Read The Burning City Online

Authors: Megan Morgan

The Burning City (32 page)

Muse remained, her dead gaze fixed on Robbie’s face.

“Robbie,” Occam said, his voice tinged with bemusement. “Leave the ghost alone. She can’t do anything.”

“I’m not going to let her stand here and mock me during this. She’s already plagued me enough. I thought when I killed her that would be the end of it.”

June glanced at the desk as well, at the bomb blueprint, and then at her gun on the floor a few feet away. Robbie was distracted.

Muse suddenly spoke, still looking at Robbie. “It’s a precarious game he’s playing.” Her voice was emotionless and flat. “Run.”

June stared at her. Robbie stared at her, his face screwed up in an angry grimace. “What are you talking about?” he demanded.

But Muse was speaking to her, because Muse was attached to her, not Robbie.

June sprang into action, jerking away from Sam and diving for her gun. She snatched it from the floor. Sam reacted as well. He grabbed the blueprint, and they both ran full tilt toward the door on the opposite side of the room.

Robbie’s cruel laughter followed them. “Where do you think you can run?”

“I got them,” Occam said.

As they reached the door, Sam turned the knob, and it blessedly opened. June spun around and lifted her gun. She fired.

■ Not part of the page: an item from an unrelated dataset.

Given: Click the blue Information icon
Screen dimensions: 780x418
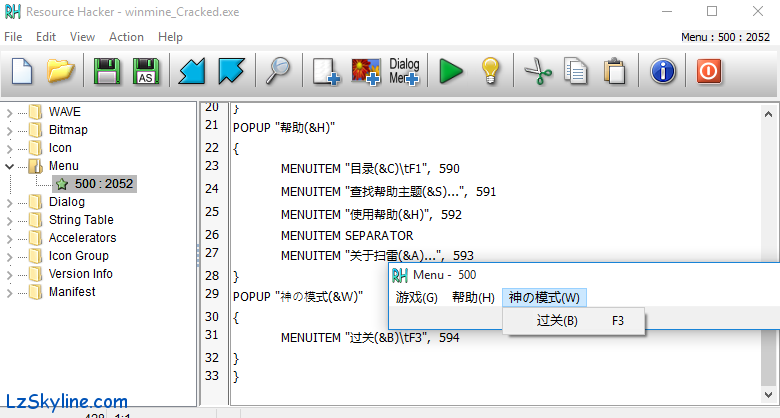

Occam was coming at them, and the bullet hit him. He yelped, jerking back, a spray of blood erupting from his shoulder. For a moment he seemed stunned, and then rage filled his eyes.

She didn’t have time to savor it. They rushed through the door and into another smaller office. They crossed it and burst through the door to the hallway.

They paused briefly, Sam staring at the paper. June sucked in breaths, limbs vibrating with energy and fear.

“This way!” Sam grabbed her hand.

They ran.

 

Chapter 27

 

June expected Robbie to rush down the hallway after them like a dragon breathing fire. He was probably occupied with being turned into a vampire, though. How long did it take? How far could they run before the inevitable?

They made it to the door of a stairwell. Sam pushed it open.

In the stairwell, to June’s surprise, Sam dragged her up the stairs instead of down.

“Where are we going?” She clutched his hand as they pounded up the steps. “We should be going down to get out!”

“We’re not getting out.”

She struggled with the pain in her side and the burning in her malnourished limbs, but they couldn’t stop. She’d rather die moving.

“They’re going to come after us,” she panted. “What about Anthony?”

“Anthony is screwed, just like we are.”

They ran up four flights of stairs, June’s body flagging further with each additional step. Sam finally flung open another door. They stumbled into a hallway. Sam looked at the number plate next to the door, then down at the blueprint.

“Forty-five,” he said. “This is it. Come on.” He hurried down the hallway.

“Where the hell are we going?” She loped after him, fighting to catch her breath. “We can’t hide from Robbie.”

They stopped outside a door with a plate on it that said “electrical room.”

“I think this is it.” Sam pushed the door open, and they stepped into a cavernous room.

A deep hum filled the air. Hulking banks of machines rose around them, creating a maze. The high ceiling was held up by thick columns.

Sam took her hand, and they rushed between the rows of machines.

“What are we doing in here?” she asked. “What’s in here?”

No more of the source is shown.